━━ Texto fornecido ━━

Lula gosta de cartas, como aquela que o elegeu em 2002, endereçada ao “povo brasileiro”. Se bem que, mais do que carta, ali foi conto. Do vigário. A única carta de que ele nunca gostou é a promulgada em 1988, que o PT não reconheceu nem assinou.

Pois é a essa Carta que Lula apela para chorar sua condenação. Na Folha de S.Paulo, desfia o já conhecido rosário de mistificações. Foi condenado injustamente. Não há provas contra ele. É um preso político. O crime nunca existiu. Bibibi e bobobó.

Lula mente e sabe que mente, mas envenena o imaginário popular e joga com a tendência brasileira à pacificação e ao deixa-disso. Deixa ele, não é para tanto. Roubou, mas quem não rouba. Se provas havia, ninguém sabe ninguém viu.

O efeito é o contrário. O país está crispado e com os nervos à flor do voto.

━━━
━━ Trecho dos dados ━━

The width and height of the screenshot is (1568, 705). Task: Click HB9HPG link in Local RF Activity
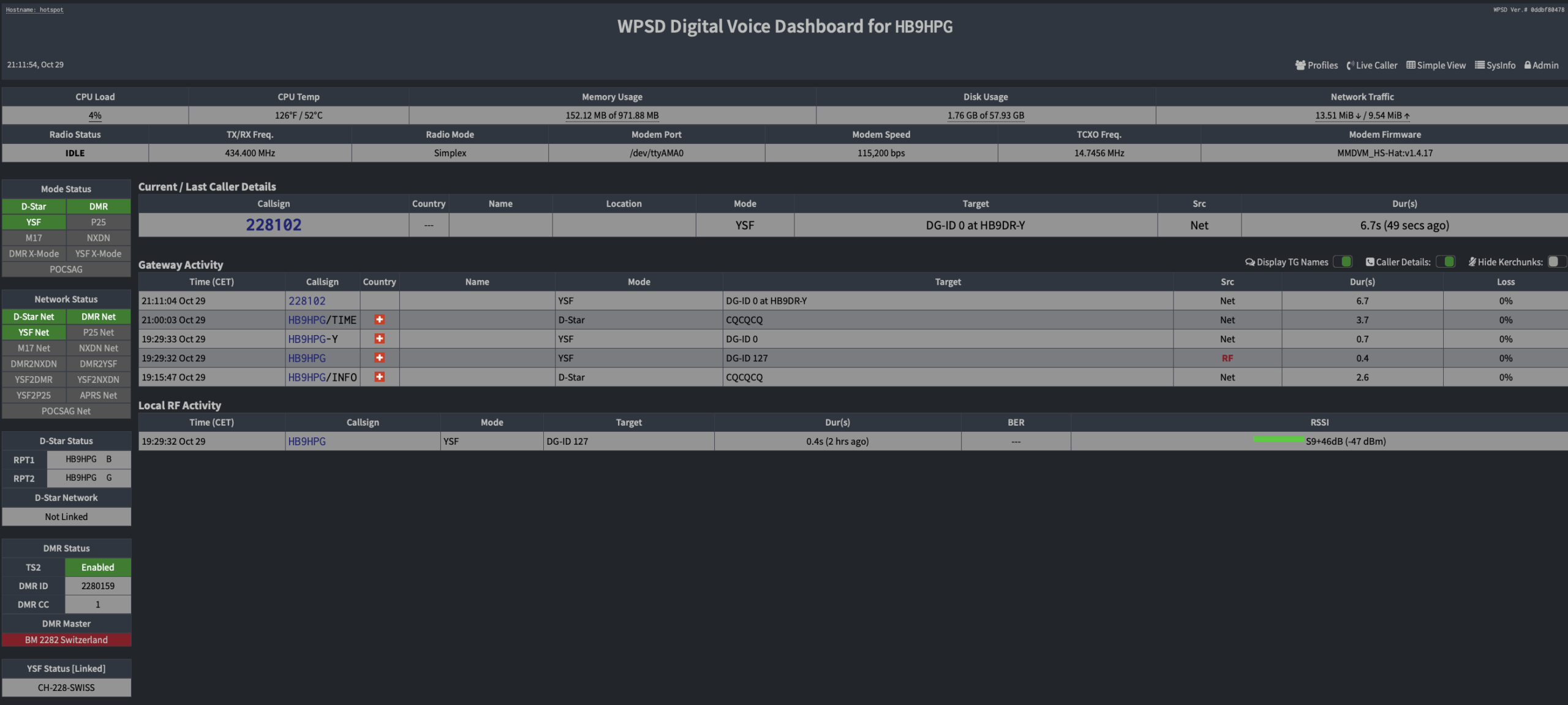click(x=307, y=440)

━━━

## Instrução 1
Segundo o texto fornecido, em que jornal Lula desfia seu rosário de mistificações?
## Instrução 2
Liste todas as alegações que o texto fornecido apresenta como parte do "rosário de mistificações" de Lula.
## Instrução 3
Repita sem nenhuma alteração o trecho do texto fornecido que começa em "Lula mente e" e vai até "sabe ninguém viu.", incluindo estas últimas palavras.

## Resultado final 1
Na Folha de S.Paulo.

## Resultado final 2
- Foi condenado injustamente.
- Não há provas contra ele.
- É um preso político.
- O crime nunca existiu.

## Resultado final 3
Lula mente e sabe que mente, mas envenena o imaginário popular e joga com a tendência brasileira à pacificação e ao deixa-disso. Deixa ele, não é para tanto. Roubou, mas quem não rouba. Se provas havia, ninguém sabe ninguém viu.